Retype each line of the material below word for word; pictures stay out.

**Raw data:**
☆ ☆ ☆

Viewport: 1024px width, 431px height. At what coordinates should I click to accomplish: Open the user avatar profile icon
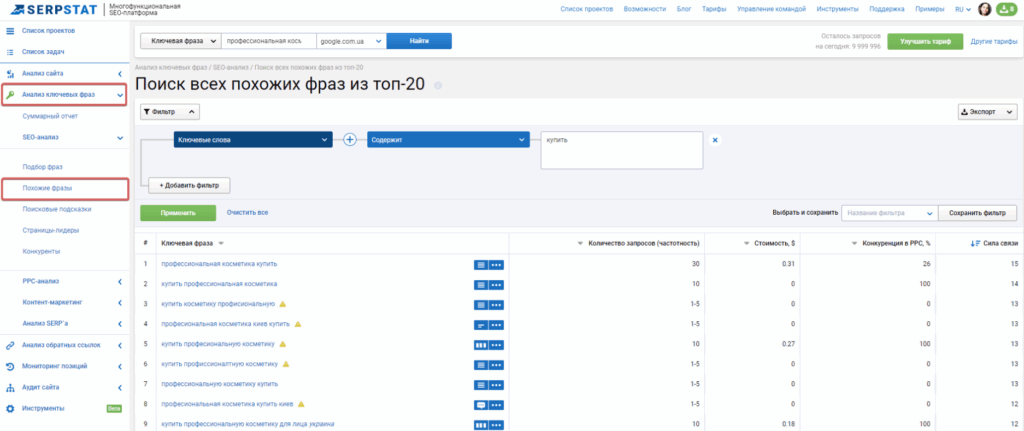click(984, 9)
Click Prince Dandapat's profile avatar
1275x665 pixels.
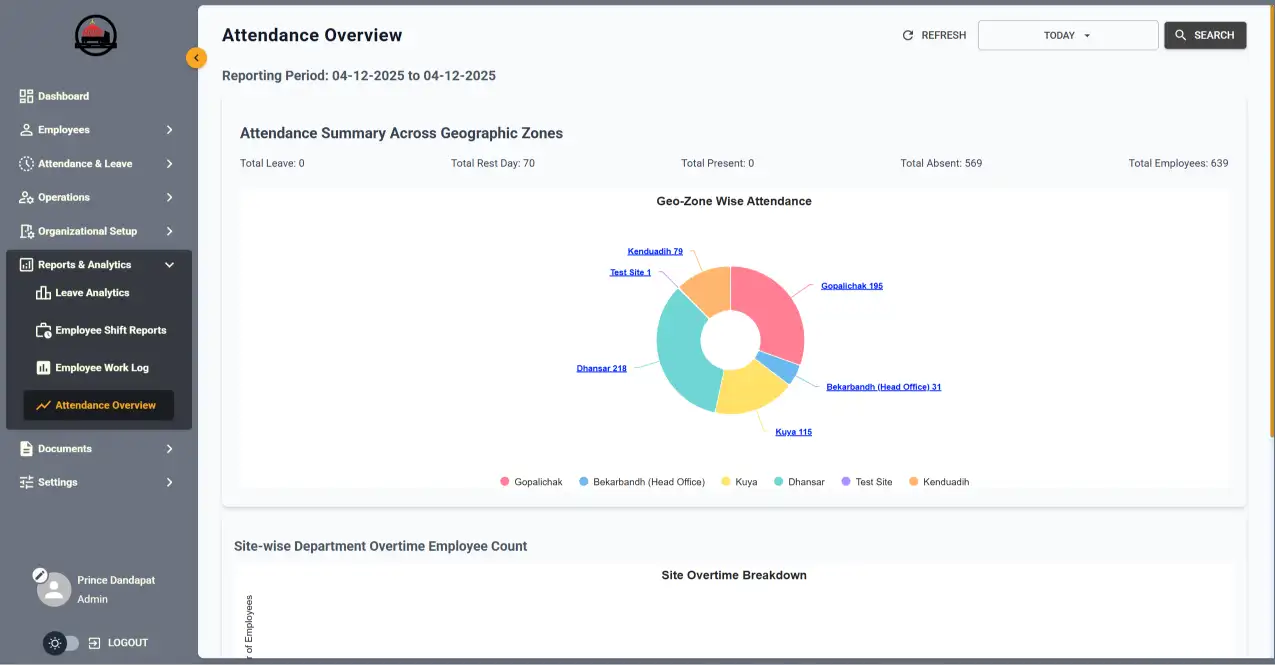54,589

☆ ☆ ☆

**Result of this task:**
Viewport: 1024px width, 431px height. At what coordinates should I click to accomplish: Open the user avatar profile icon
click(984, 9)
Click Prince Dandapat's profile avatar
1275x665 pixels.
54,589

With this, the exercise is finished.